Differential Revision: http://reviews.llvm.org/D9848

llvm-svn: 237885
diff --git a/llvm/lib/CodeGen/SelectionDAG/DAGCombiner.cpp b/llvm/lib/CodeGen/SelectionDAG/DAGCombiner.cpp
index 3ff4c40..77e648c 100644
--- a/llvm/lib/CodeGen/SelectionDAG/DAGCombiner.cpp
+++ b/llvm/lib/CodeGen/SelectionDAG/DAGCombiner.cpp
@@ -268,6 +268,7 @@
     SDValue visitZERO_EXTEND(SDNode *N);
     SDValue visitANY_EXTEND(SDNode *N);
     SDValue visitSIGN_EXTEND_INREG(SDNode *N);
+    SDValue visitSIGN_EXTEND_VECTOR_INREG(SDNode *N);
     SDValue visitTRUNCATE(SDNode *N);
     SDValue visitBITCAST(SDNode *N);
     SDValue visitBUILD_PAIR(SDNode *N);
@@ -1347,6 +1348,7 @@
   case ISD::ZERO_EXTEND:        return visitZERO_EXTEND(N);
   case ISD::ANY_EXTEND:         return visitANY_EXTEND(N);
   case ISD::SIGN_EXTEND_INREG:  return visitSIGN_EXTEND_INREG(N);
+  case ISD::SIGN_EXTEND_VECTOR_INREG: return visitSIGN_EXTEND_VECTOR_INREG(N);
   case ISD::TRUNCATE:           return visitTRUNCATE(N);
   case ISD::BITCAST:            return visitBITCAST(N);
   case ISD::BUILD_PAIR:         return visitBUILD_PAIR(N);
@@ -5541,7 +5543,8 @@
   EVT VT = N->getValueType(0);
 
   assert((Opcode == ISD::SIGN_EXTEND || Opcode == ISD::ZERO_EXTEND ||
-         Opcode == ISD::ANY_EXTEND) && "Expected EXTEND dag node in input!");
+         Opcode == ISD::ANY_EXTEND || Opcode == ISD::SIGN_EXTEND_VECTOR_INREG)

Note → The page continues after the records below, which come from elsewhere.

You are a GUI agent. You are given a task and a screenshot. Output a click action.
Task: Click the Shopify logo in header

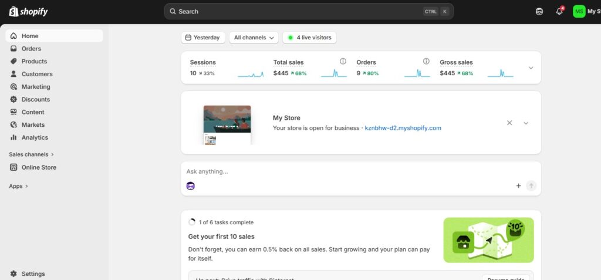point(28,12)
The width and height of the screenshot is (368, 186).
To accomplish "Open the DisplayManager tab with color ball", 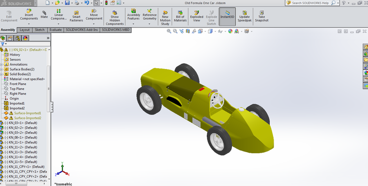I will (x=25, y=38).
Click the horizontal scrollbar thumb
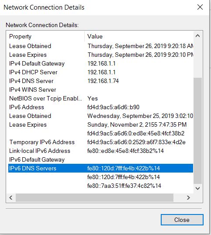Screen dimensions: 211x235 coord(94,197)
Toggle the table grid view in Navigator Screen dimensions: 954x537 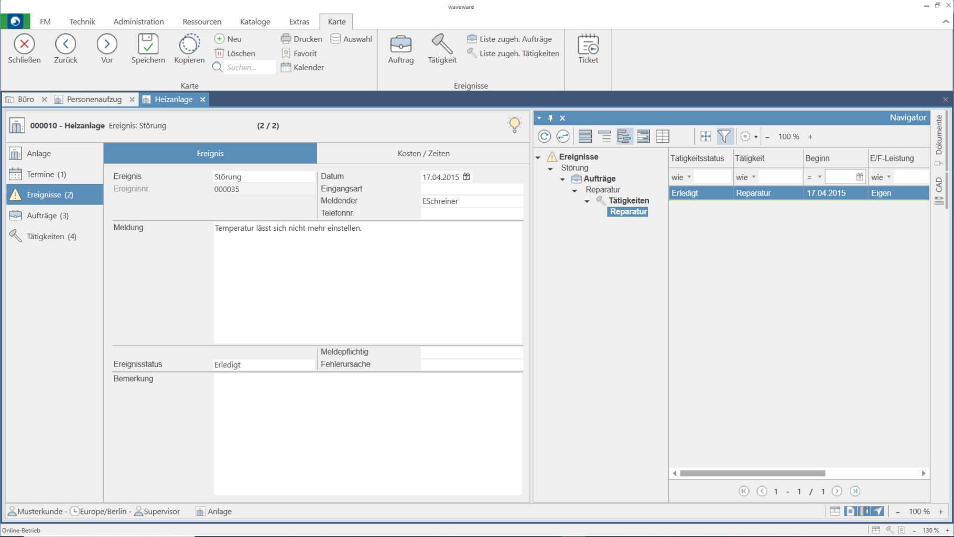(663, 137)
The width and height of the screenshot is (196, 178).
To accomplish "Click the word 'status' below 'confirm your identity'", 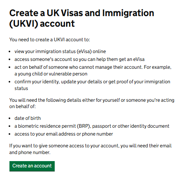I will pyautogui.click(x=21, y=88).
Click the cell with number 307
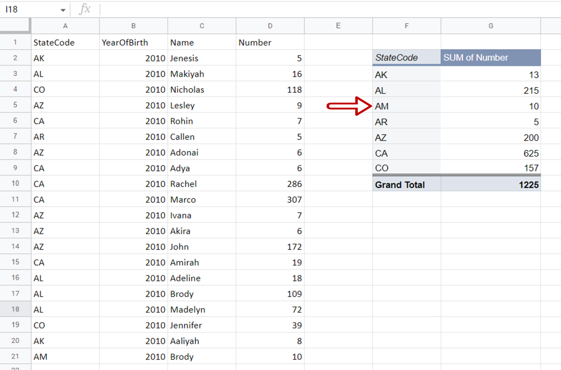The image size is (561, 370). (270, 200)
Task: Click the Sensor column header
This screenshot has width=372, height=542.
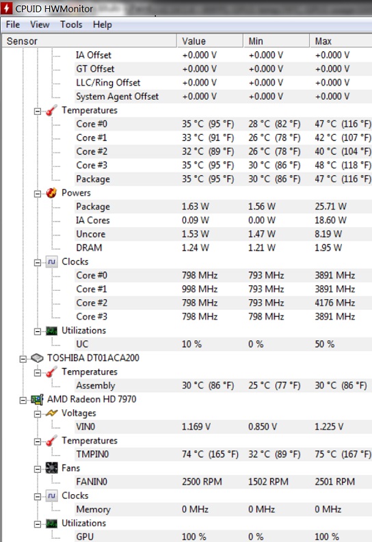Action: coord(89,41)
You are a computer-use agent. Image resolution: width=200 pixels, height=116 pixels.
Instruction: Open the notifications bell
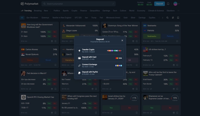168,4
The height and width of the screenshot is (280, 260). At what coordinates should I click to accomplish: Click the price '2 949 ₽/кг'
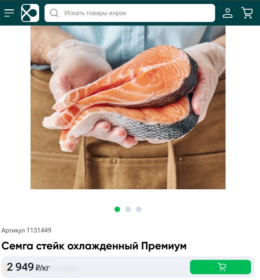click(28, 267)
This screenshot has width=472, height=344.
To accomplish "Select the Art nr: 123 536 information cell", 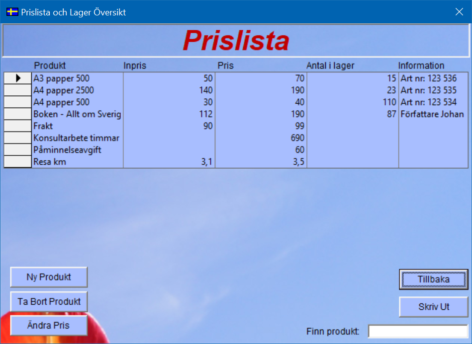I will tap(432, 78).

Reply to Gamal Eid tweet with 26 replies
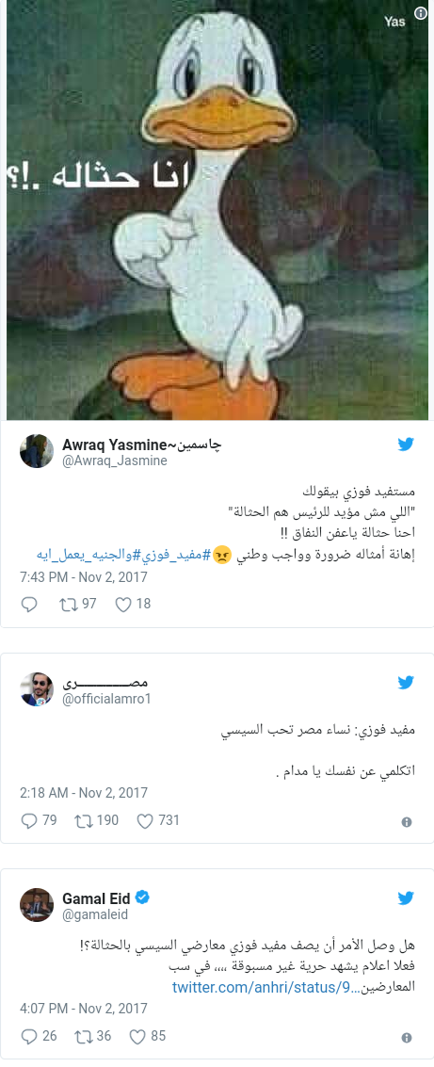[39, 1036]
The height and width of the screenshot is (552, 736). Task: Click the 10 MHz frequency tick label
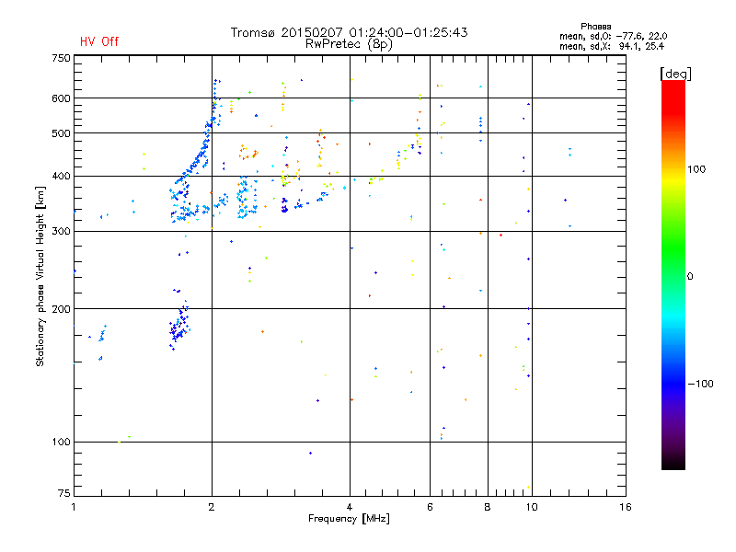coord(532,507)
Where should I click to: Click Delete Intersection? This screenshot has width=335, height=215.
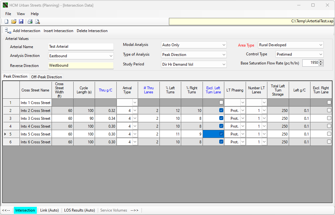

+         && "Expected EXTEND dag node in input!");
 
   // fold (sext c1) -> c1
   // fold (zext c1) -> c1
@@ -5563,7 +5566,7 @@
   unsigned EVTBits = N0->getValueType(0).getScalarType().getSizeInBits();
   unsigned ShAmt = VTBits - EVTBits;
   SmallVector<SDValue, 8> Elts;
-  unsigned NumElts = N0->getNumOperands();
+  unsigned NumElts = VT.getVectorNumElements();
   SDLoc DL(N);
 
   for (unsigned i=0; i != NumElts; ++i) {
@@ -5576,7 +5579,7 @@
     SDLoc DL(Op);
     ConstantSDNode *CurrentND = cast<ConstantSDNode>(Op);
     const APInt &C = APInt(VTBits, CurrentND->getAPIntValue().getZExtValue());
-    if (Opcode == ISD::SIGN_EXTEND)
+    if (Opcode == ISD::SIGN_EXTEND || Opcode == ISD::SIGN_EXTEND_VECTOR_INREG)
       Elts.push_back(DAG.getConstant(C.shl(ShAmt).ashr(ShAmt).getZExtValue(),
                                      DL, SVT));
     else
@@ -6805,6 +6808,20 @@
   return SDValue();
 }
 
+SDValue DAGCombiner::visitSIGN_EXTEND_VECTOR_INREG(SDNode *N) {
+  SDValue N0 = N->getOperand(0);
+  EVT VT = N->getValueType(0);
+
+  if (N0.getOpcode() == ISD::UNDEF)
+    return DAG.getUNDEF(VT);
+
+  if (SDNode *Res = tryToFoldExtendOfConstant(N, TLI, DAG, LegalTypes,
+                                              LegalOperations))
+    return SDValue(Res, 0);
+
+  return SDValue();
+}
+
 SDValue DAGCombiner::visitTRUNCATE(SDNode *N) {
   SDValue N0 = N->getOperand(0);
   EVT VT = N->getValueType(0);